> Quoted passage
>> Begin

Our accounting policies are described in note 2 to our December 31, 2008
consolidated financial statements. Our accounting policies relating to mineral property and exploration
costs and depreciation and amortization of property, plant and equipment
are critical accounting policies that are subject to estimates and assumptions
regarding future activities.
Depreciation
is based on the estimated useful lives of the assets and is computed using the
straight-line method. Equipment is recorded at
cost. Depreciation is provided over the following useful lives:
vehicles 10 years and office equipment, furniture and fixtures 2 to 10
years.
Exploration
costs are charged to operations as incurred until such time that proven reserves
are discovered. From that time forward, the Company will capitalize all costs to
the extent that future cash flow from mineral reserves equals or exceeds the
costs deferred. The deferred costs will be amortized over the recoverable
reserves when a property reaches commercial production. As at June 30, 2009 and
December 31, 2008, the Company did not have proven reserves.
Exploration
activities conducted jointly with others are reflected at the Company's
proportionate interest in such activities.
Costs related to site restoration programs are accrued
over the life of the project.
US GAAP
requires us to consider at the end of each accounting period whether or not
there has been an impairment of the capitalized property, plant and equipment.
This assessment is based on whether factors that may indicate the need for a
write-down are present. If we determine there has been an impairment, then we
would be required to write-down the recorded value of its property, plant and
equipment costs which would reduce our earnings and net assets.
Item
2. Management’s Discussion and Analysis of Financial
Condition and Results of Operations (continued)
(H)
Off-balance
Sheet Arrangements and Contractual Obligations
We do not
have any off-balance sheet arrangements or contractual obligations that are
likely to have or are reasonably likely to have a material current or future
effect on our financial condition, changes in financial condition, revenues or
expenses, results of operations, liquidity, capital expenditures or capital
resources that have not been disclosed in our financial statements.
Item
3. Qualitative
and Quantitative Disclosures About Market
Risk
Our
exposure to market risk is confined to our cash equivalents and short-term
investments. We invest in high-quality financial instruments; primarily money
market funds, federal agency notes, and US Treasury obligations, with the
effective duration of the portfolio within one year which we believe are subject
to limited credit risk. We currently do not hedge interest rate exposure. Due to
the short-term nature of our investments, we do not believe that we have any
material exposure to interest rate risk arising from our
investments.
Item
4T. Controls and Procedures
Attached
as exhibits to this Interim Report on Form 10-Q are certifications of
our Chief Executive Officer (CEO) and Chief Financial Officer (CFO), which
are required pursuant to Rule 13a-14 of the Exchange Act. This “Controls and
Procedures” section of this Interim Report on Form 10-Q includes information
concerning the controls and controls evaluation referenced in the
certifications. This section of the Interim Report on Form 10-Q should be read
in conjunction with the certifications for a more complete understanding of the
matters presented.
Evaluation
of disclosure controls and procedures
We
evaluated the effectiveness of the design and operation of our disclosure
controls and procedures as of June 30, 2009. Disclosure controls and procedures
are designed to ensure that information required to be disclosed in our reports
filed under the Exchange Act, is recorded, processed, summarized and reported
within the time periods specified by the SEC. Disclosure controls are also
designed to ensure that such information is accumulated and communicated to our
management, including the CEO and CFO, as appropriate, to allow timely decisions
regarding required disclosure.

>> End

> Exercise tasks
1. Name every type of financial instrument the 10-Q excerpt says the company invests in.
2. Using the 10-Q excerpt, decide whether each statement agrees with it. Answer yes or no, and quote the words that settle it.
(a) Depreciation is computed using the straight-line method.
(b) The company had proven reserves as at June 30, 2009.
(c) The company hedges its interest rate exposure.
3. Answer these questions from the 10-Q excerpt.
(a) What useful life applies to vehicles?
(b) Under what rule are the certifications of the CEO and CFO required?
(c) As of what date was the effectiveness of the disclosure controls and procedures evaluated?
The lines that come next are taken from a separate source.

> Data
>> Begin

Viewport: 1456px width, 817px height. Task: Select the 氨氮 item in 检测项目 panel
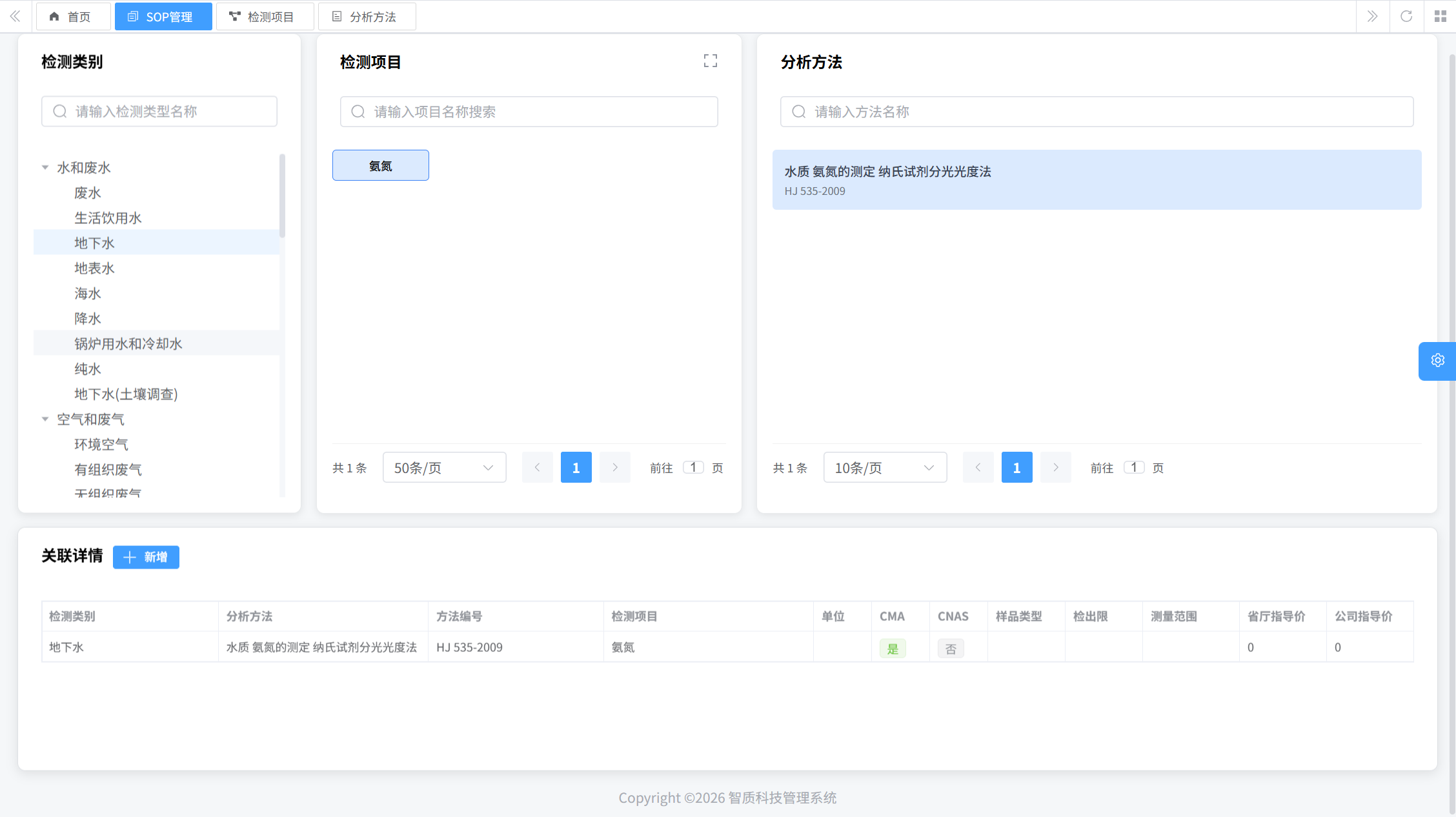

>> End

> Solutions to the tasks
1.
- Money market funds
- Federal agency notes
- US Treasury obligations

2.
(a) Yes: "is computed using the straight-line method."
(b) No: "As at June 30, 2009 and December 31, 2008, the Company did not have proven reserves."
(c) No: "We currently do not hedge interest rate exposure."

3.
(a) 10 years
(b) Rule 13a-14 of the Exchange Act
(c) June 30, 2009